Émilie Altomare (SMIB 2011) : de la passion au projet entrepreneurial
C’est en 2011 qu’Émilie Altomare (SMIB 2011) rejoint le programme ESSEC Master in Strategy and Management of International Business (SMIB) avec pour objectif de renforcer la dimension internationale de son parcours.
Alors qu’elle espère un stage, elle décroche son premier CDI chez Procter & Gamble. Fraîchement diplômée, elle met alors le cap sur Genève. « Il est certain que la marque ESSEC ouvre beaucoup de portes. L’ESSEC est une marque qui rassure les entreprises et c’est notamment grâce au réseau Alumni ».
Elle passera cinq années chez Procter & Gamble sur des fonctions marketing, avant de rejoindre le groupe Coty, puis Wella et enfin Roger Dubuis. Des expériences internationales qui la mèneront en Chine où elle officiera depuis Shanghai. Autant d’expériences qu’elle qualifie d’« hautement formatrices »
Projet personnel
Elle n’en oublie pas pour autant ses projets personnels. Passionnée de vin, elle prend le temps de passer un diplôme de sommelière. « L’idée n’était pas du tout d’en faire mon métier, mais simplement de mieux comprendre le vin. Je pense que déjà à l’époque, j’avais la conviction que connaître le vin me permettrait de mieux l’apprécier », explique-t-elle.
Elle enchaîne alors les cours le week-end et les sessions de révisions. Très vite, elle comprend que quelque chose cloche. « Vouloir connaître le vin demande bien trop d’efforts ! Il existe des applications pour apprendre les langues, l’Histoire ou l’Art. Mais quand il s’agit du vin, on ne trouve que des quiz : rien qui explique vraiment le vin! ».
Pédagogie ludique
C’est à ce moment-là que nait le projet Vino Master. « J’ai eu l’envie de rendre la connaissance du vin accessible à tous les amateurs ».
L’application mobile qu’elle développe associe modules d’apprentissage, min- jeux et dégustations, pour un apprentissage qui se revendique « accessible, ludique et durable ».
Un projet qui la passionne et qui lui donne l’envie de se tourner vers l’entrepreneuriat.
Les neurosciences au service d'un apprentissage durable
Dans ce projet, elle embarque sa meilleure amie, Anaïs Benni Blazejewski. Les deux fondatrices intègrent tout d’abord l’incubateur The Pool à Metz.

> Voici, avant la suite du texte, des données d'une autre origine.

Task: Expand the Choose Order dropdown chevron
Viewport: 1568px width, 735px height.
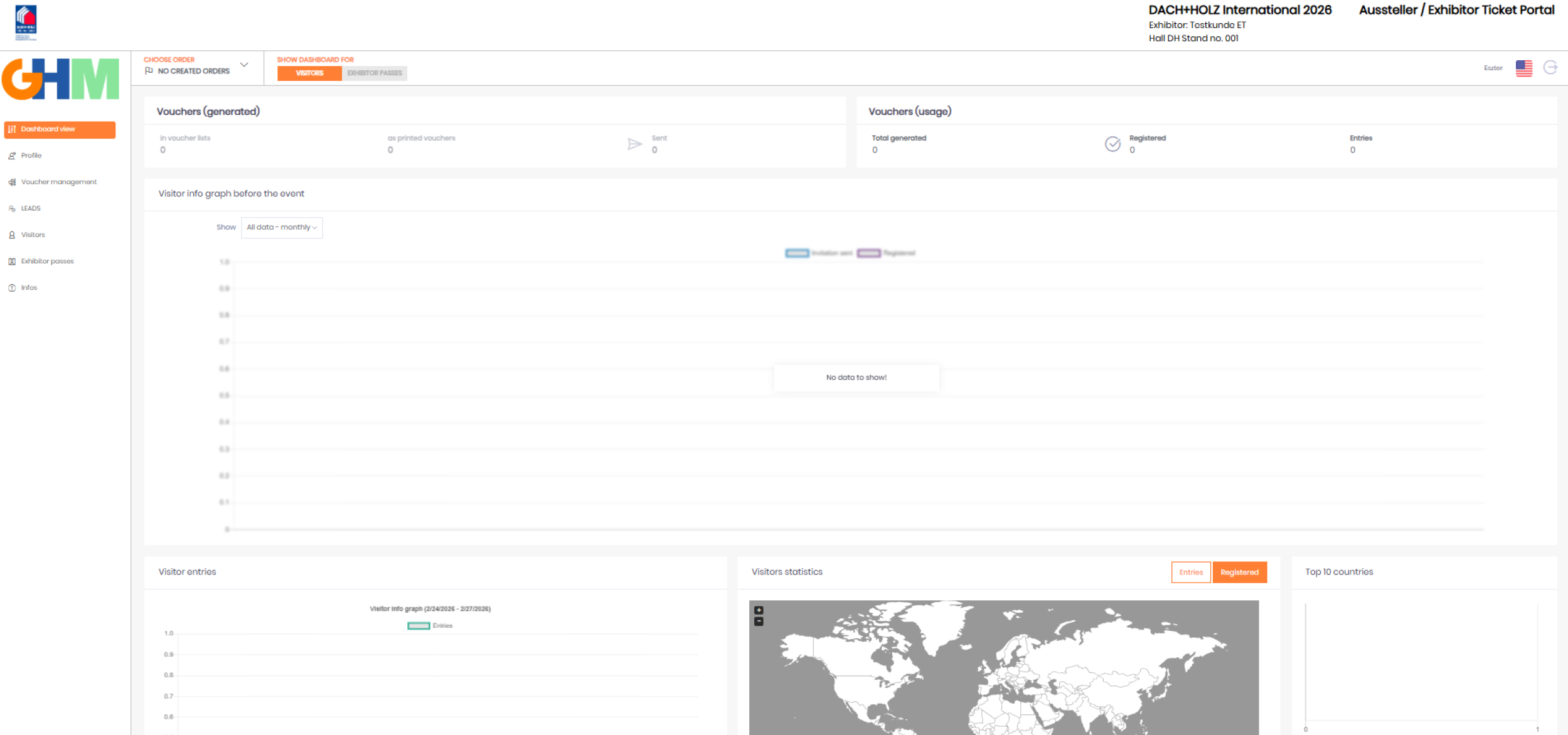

« En parallèle de notre incubation, nous interrogeons de nombreux amateurs de vin. Rapidement, nous obtenons la confirmation qu’il existe une envie d’apprendre et une réelle frustration face à la difficulté d’accès à l’éducation. Nous prenons également conscience d’une profonde frustration : les amateurs ont la sensation de tout oublier ! De ne jamais retenir ce qu’ils apprennent (le vocabulaire, le nom des cépages, la particularité d’une région…). Nous décidons alors de nous intéresser aux neurosciences, et de collaborer avec un laboratoire de recherche pour construire une approche pédagogique qui facilite l’ancrage des connaissances dans le temps, autrement dit qui permette un apprentissage durable », détaille-t-elle.
À l’automne 2025, les deux entrepreneuses accèdent à la finale régionale du concours Be a boss Women Tour, prix de l’innovation féminine Grand Est.
Quelques mois plus tard, Vino Master rejoint Bernard Magrez Start-Up Win, le premier incubateur dédié au monde du vin, de la bière et des spiritueux, à Bordeaux
Dans sa nouvelle vie d’entrepreneuse, Émilie mesure l’importance du réseau. « En sortie d’école j’ai peu fait jouer mon réseau. Désormais, je mesure la force du réseau ESSEC Alumni et je mesure à quel point les échanges avec d’autres membres sont précieux.»
Mentorat, échange de premières expériences, Station F… elle s’intéresse aujourd’hui de près aux dispositifs ESSEC Alumni à destination des entrepreneurs.